▶ _Exercise goal_: Transcribe word for word the section of the records below that opens with the line containing "Task: Click the blue GET text in Example URI" and closes with the line containing "Task: Open the end date calendar picker"; drop every picture.

▶ _Records for processing_:
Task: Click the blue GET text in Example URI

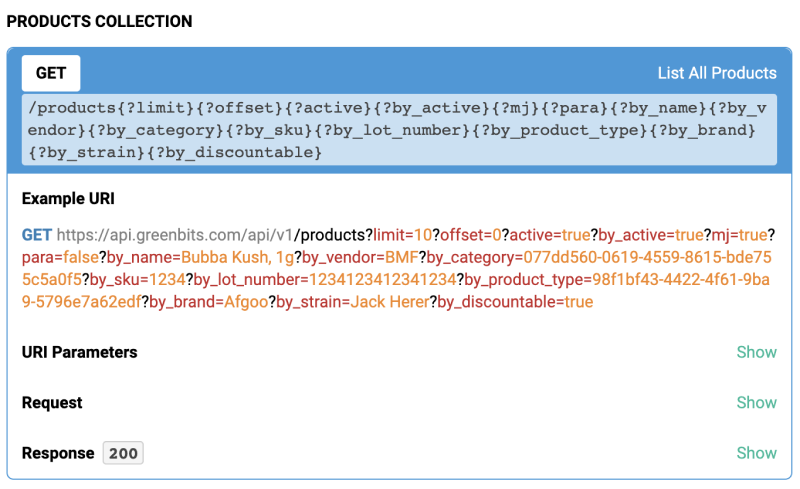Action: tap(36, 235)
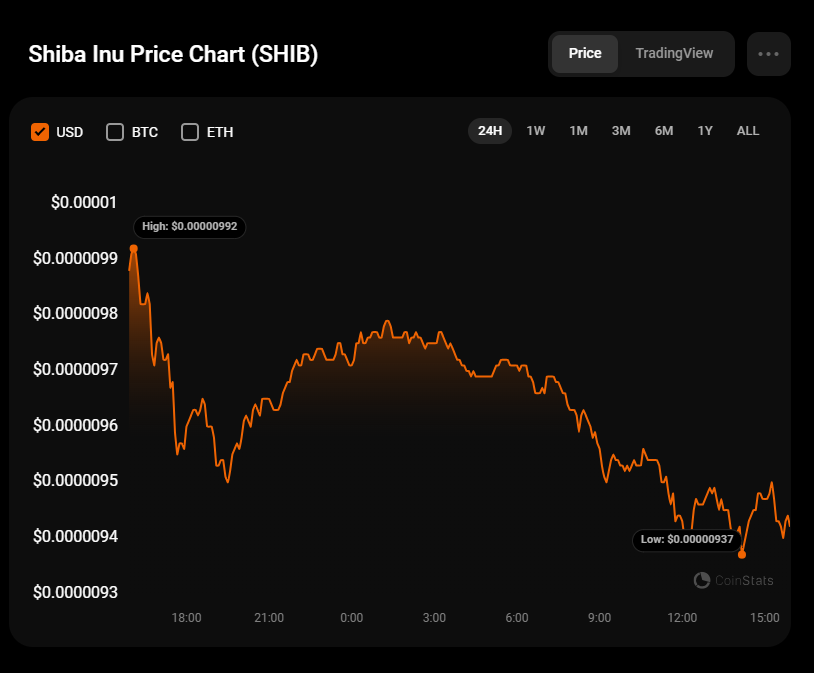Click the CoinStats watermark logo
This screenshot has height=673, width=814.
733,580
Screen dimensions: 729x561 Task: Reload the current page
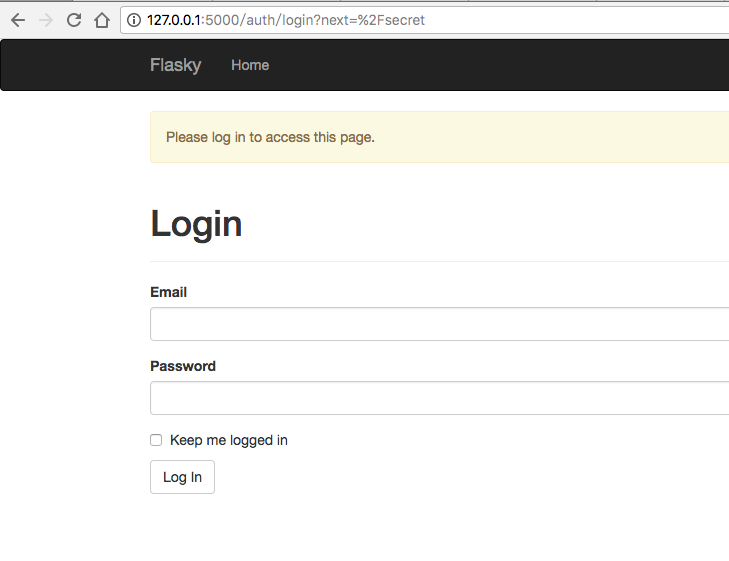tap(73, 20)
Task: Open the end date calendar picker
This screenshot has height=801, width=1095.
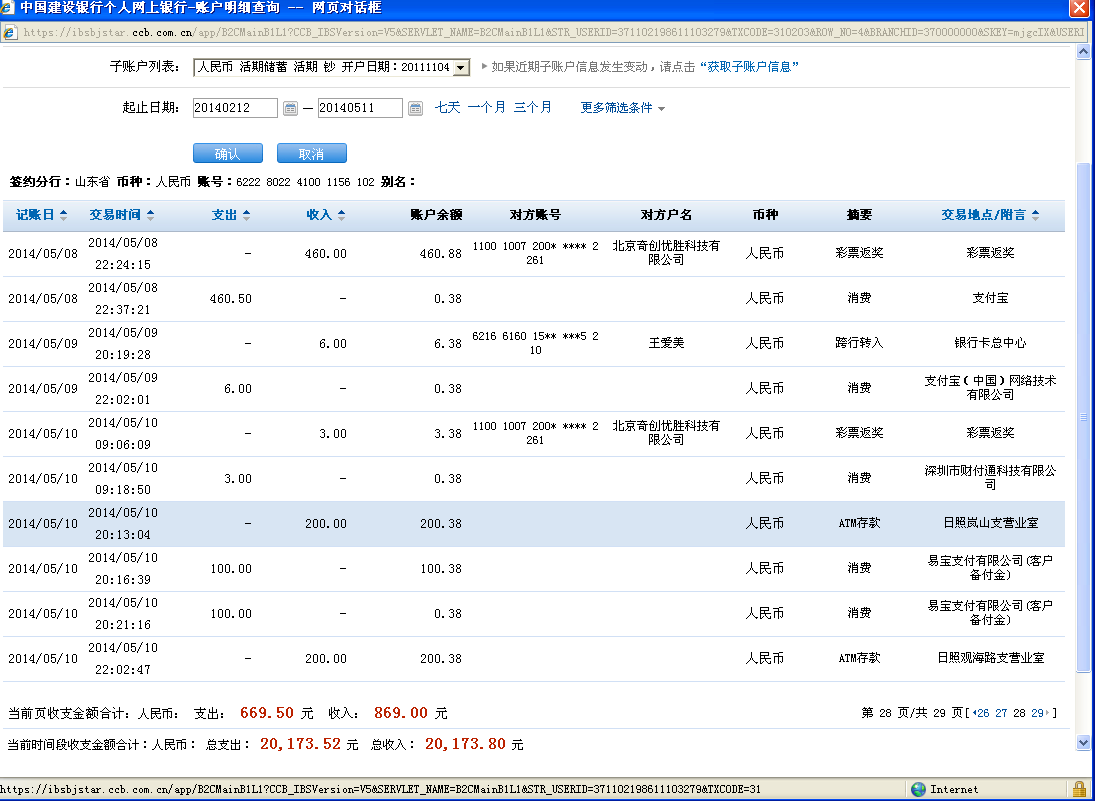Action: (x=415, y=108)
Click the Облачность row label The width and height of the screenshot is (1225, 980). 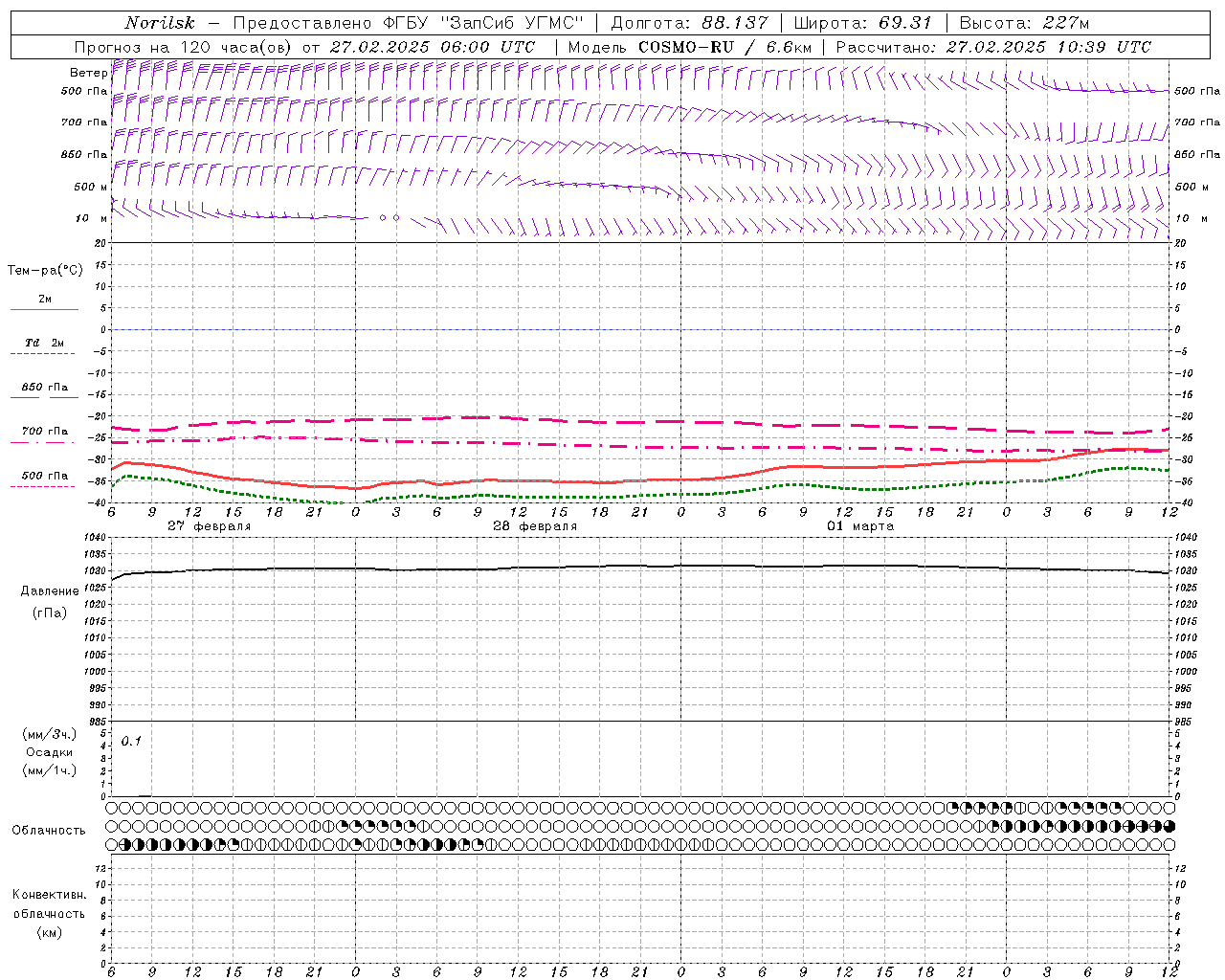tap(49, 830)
---
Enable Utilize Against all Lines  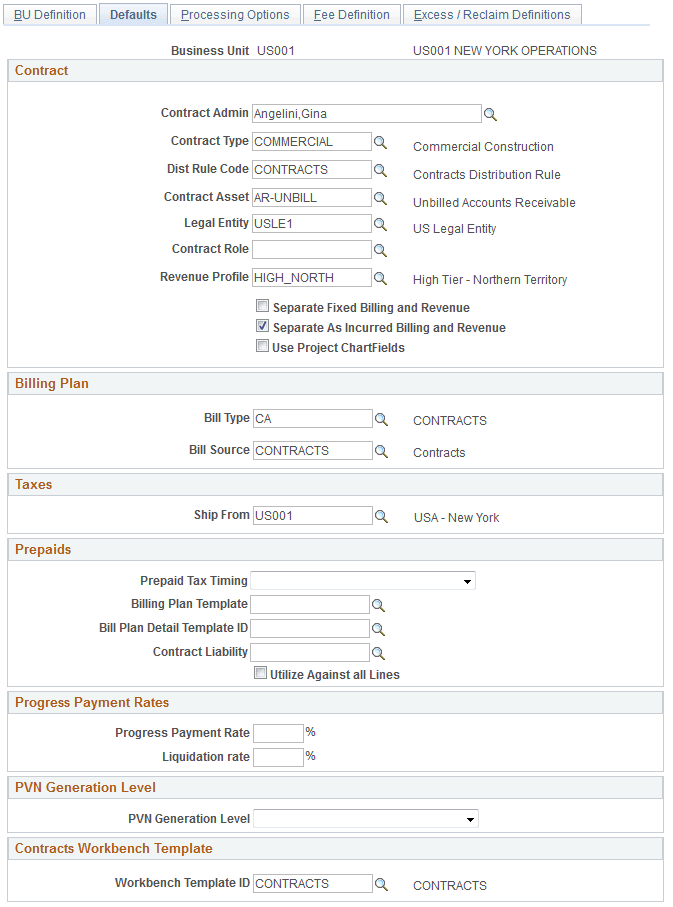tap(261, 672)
* * *
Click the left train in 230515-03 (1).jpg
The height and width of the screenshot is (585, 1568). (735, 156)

▶ _Reply_:
Task: Click the blue GET text in Example URI

Action: tap(36, 235)
Click the CoinStats watermark logo
This screenshot has height=673, width=814.
733,580
Screen dimensions: 729x561 Task: Reload the current page
tap(73, 20)
Task: Open the end date calendar picker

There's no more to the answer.